%%
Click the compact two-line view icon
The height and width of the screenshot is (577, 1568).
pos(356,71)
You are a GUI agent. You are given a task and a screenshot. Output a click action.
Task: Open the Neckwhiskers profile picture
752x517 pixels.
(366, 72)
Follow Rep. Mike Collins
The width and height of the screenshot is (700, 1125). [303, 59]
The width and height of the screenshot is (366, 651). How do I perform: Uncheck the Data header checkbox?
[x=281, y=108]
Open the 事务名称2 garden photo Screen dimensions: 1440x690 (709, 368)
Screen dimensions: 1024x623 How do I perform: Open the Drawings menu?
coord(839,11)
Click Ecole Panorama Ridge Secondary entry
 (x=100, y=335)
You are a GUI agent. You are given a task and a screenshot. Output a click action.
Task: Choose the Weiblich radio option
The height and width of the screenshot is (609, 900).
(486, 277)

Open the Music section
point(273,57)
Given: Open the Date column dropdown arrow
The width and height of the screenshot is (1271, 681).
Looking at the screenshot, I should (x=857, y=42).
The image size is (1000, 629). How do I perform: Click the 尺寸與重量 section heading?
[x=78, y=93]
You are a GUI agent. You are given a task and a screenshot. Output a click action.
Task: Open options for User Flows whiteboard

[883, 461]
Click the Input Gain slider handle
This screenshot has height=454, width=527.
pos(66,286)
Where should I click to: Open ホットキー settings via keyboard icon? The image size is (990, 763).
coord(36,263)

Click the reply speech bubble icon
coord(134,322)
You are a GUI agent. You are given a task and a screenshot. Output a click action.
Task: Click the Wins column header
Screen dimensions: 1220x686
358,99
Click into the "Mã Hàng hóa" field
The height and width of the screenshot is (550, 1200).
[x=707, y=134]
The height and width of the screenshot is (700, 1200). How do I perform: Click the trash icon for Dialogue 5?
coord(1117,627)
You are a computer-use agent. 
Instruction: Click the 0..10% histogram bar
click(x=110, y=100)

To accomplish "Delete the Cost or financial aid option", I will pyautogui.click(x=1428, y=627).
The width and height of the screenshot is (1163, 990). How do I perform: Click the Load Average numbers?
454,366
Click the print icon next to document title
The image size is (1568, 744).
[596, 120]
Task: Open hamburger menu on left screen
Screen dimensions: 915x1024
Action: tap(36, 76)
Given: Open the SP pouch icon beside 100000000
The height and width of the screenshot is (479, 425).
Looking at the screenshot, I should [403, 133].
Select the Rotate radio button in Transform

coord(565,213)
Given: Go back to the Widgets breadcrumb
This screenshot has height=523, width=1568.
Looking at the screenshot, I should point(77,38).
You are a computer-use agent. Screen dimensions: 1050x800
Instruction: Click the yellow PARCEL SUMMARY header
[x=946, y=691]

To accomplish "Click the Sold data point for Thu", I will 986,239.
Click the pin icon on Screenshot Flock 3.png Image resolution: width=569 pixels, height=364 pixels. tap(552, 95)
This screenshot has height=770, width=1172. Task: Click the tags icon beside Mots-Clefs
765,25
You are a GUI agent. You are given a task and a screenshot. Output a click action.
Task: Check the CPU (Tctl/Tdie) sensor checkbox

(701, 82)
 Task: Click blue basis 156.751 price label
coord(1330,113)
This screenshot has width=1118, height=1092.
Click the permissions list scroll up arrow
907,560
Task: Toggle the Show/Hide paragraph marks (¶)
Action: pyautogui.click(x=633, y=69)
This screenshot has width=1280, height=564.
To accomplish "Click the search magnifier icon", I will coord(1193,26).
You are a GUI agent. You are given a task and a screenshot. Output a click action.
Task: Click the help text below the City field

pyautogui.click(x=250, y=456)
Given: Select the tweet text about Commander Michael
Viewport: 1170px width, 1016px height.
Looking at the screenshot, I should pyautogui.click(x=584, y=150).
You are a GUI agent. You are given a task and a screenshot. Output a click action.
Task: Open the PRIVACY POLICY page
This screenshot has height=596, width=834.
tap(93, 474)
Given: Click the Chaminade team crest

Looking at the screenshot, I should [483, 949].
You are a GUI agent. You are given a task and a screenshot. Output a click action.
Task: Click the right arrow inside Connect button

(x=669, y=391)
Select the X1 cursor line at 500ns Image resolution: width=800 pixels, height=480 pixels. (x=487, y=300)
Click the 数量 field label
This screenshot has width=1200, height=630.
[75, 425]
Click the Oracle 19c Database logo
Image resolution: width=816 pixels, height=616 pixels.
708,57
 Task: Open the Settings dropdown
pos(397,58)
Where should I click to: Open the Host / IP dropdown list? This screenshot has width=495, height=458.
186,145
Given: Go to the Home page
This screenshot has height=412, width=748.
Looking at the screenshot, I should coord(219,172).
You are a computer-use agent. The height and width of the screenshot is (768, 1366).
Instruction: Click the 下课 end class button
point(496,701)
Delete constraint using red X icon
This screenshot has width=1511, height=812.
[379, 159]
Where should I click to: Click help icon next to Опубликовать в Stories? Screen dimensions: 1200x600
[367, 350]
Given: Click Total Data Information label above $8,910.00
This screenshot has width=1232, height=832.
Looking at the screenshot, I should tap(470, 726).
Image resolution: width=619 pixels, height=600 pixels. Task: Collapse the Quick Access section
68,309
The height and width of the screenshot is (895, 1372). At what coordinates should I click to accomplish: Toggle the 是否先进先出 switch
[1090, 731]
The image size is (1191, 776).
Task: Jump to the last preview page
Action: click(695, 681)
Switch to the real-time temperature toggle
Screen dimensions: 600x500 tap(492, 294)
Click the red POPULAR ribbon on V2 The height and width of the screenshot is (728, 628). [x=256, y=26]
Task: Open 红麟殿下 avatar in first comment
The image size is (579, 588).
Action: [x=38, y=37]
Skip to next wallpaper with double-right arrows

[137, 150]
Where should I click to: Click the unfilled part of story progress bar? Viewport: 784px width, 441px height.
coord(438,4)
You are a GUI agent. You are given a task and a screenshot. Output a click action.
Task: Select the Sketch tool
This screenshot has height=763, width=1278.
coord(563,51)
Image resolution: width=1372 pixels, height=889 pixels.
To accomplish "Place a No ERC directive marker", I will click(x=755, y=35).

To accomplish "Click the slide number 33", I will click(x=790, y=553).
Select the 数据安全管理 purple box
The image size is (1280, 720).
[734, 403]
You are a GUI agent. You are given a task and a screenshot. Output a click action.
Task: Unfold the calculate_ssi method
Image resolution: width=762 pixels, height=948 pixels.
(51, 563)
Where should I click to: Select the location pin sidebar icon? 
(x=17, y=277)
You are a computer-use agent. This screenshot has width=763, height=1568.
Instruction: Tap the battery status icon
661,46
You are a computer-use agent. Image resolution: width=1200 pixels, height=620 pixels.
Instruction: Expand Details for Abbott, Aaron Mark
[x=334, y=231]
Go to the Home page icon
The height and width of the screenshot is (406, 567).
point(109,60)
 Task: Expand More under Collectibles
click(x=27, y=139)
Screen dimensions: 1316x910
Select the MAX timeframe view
%%
## Directions
The answer must consist of every line from the data that holds the string "Delete".

## Exercise solution
To accomplish "Delete the Cost or financial aid option", I will pyautogui.click(x=1428, y=627).
Delete constraint using red X icon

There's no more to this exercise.